Exercise directions: Which lines of the data include the string "window"? List them all.

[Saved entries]

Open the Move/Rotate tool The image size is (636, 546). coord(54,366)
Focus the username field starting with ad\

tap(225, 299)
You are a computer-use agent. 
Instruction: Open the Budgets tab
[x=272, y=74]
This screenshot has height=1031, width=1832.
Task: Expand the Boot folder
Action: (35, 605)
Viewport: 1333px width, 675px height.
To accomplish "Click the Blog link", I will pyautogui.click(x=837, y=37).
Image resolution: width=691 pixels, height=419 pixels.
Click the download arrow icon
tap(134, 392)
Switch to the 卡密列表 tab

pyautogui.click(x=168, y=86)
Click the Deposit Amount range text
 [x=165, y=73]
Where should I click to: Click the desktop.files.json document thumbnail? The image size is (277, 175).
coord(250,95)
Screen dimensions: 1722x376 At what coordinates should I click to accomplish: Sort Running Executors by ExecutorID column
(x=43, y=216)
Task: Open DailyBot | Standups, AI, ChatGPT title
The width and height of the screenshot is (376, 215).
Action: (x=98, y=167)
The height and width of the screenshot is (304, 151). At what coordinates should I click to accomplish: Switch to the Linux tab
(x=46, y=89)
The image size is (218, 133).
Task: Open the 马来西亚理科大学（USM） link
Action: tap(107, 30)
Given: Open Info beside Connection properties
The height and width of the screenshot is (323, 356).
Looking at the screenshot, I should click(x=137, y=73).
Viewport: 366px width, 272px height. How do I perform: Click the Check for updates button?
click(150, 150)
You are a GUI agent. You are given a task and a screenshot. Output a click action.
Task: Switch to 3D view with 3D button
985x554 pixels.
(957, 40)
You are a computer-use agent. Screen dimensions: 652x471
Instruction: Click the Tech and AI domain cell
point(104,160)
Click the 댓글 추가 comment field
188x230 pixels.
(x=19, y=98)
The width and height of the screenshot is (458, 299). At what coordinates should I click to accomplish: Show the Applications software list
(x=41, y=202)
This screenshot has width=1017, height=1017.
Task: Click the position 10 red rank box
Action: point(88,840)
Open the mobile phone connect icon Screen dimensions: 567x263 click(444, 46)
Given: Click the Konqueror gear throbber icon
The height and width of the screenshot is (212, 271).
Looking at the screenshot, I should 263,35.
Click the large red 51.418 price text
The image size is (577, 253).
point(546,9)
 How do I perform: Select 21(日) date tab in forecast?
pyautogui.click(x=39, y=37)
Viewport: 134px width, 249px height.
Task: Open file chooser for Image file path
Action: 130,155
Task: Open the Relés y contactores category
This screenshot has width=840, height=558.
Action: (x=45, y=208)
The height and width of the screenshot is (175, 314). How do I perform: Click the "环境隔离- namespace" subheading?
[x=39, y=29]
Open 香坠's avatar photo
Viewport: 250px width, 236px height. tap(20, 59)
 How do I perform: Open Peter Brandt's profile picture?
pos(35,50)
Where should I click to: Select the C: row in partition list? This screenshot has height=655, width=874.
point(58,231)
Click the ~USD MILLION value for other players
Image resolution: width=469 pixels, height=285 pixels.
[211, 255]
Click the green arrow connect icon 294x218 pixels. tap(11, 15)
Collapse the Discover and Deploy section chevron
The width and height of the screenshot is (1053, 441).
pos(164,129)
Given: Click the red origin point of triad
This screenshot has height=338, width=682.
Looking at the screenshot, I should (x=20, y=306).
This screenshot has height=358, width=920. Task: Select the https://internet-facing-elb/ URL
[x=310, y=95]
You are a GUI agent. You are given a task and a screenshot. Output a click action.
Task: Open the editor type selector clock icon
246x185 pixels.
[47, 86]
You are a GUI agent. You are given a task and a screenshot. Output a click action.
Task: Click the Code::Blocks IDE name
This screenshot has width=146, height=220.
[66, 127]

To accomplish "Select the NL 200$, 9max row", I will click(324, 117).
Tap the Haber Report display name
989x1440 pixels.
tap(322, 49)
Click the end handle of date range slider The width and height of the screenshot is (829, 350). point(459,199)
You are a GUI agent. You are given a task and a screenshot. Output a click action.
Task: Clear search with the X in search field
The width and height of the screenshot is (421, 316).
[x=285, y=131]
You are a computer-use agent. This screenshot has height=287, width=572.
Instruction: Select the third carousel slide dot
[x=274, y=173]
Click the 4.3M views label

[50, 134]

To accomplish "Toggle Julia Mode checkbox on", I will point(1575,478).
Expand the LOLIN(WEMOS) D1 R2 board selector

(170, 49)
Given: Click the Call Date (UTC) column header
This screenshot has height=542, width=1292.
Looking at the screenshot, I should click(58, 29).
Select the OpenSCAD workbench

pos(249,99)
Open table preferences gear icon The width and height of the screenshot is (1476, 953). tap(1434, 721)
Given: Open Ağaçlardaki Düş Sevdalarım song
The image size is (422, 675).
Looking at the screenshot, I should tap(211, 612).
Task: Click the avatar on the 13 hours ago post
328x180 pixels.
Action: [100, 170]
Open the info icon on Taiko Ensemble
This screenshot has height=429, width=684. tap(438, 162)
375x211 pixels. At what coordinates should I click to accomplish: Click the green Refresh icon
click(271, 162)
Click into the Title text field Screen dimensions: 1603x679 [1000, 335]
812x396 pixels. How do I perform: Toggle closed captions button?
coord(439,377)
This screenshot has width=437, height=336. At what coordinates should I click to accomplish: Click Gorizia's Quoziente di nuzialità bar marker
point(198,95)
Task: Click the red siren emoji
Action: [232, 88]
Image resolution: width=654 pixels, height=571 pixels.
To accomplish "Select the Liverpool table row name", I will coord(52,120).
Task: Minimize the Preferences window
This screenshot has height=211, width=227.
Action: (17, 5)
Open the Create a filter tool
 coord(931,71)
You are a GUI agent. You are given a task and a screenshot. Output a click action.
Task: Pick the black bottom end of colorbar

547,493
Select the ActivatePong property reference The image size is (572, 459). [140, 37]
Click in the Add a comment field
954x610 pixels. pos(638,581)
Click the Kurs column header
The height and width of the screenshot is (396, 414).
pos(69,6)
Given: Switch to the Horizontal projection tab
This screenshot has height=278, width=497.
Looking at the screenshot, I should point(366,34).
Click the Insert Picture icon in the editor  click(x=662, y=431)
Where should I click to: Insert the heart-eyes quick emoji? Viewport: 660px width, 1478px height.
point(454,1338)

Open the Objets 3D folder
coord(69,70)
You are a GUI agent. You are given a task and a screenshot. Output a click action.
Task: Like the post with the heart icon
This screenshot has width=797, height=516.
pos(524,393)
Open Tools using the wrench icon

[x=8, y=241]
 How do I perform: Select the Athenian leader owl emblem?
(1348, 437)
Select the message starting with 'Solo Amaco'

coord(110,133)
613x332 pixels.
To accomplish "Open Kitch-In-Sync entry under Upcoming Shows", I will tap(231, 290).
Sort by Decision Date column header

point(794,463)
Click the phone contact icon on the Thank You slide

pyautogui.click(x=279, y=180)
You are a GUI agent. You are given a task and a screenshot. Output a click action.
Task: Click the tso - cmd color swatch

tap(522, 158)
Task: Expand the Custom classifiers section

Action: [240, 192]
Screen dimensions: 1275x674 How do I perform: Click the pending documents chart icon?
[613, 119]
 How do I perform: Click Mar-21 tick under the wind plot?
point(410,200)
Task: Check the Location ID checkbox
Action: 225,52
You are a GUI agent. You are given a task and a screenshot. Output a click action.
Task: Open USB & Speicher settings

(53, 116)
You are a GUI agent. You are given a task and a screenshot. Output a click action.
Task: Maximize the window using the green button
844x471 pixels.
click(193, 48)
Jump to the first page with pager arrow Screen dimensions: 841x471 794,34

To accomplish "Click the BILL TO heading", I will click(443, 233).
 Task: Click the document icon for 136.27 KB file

Response below:
Task: Minimize the Preferences window
Task: Maximize the window using the green button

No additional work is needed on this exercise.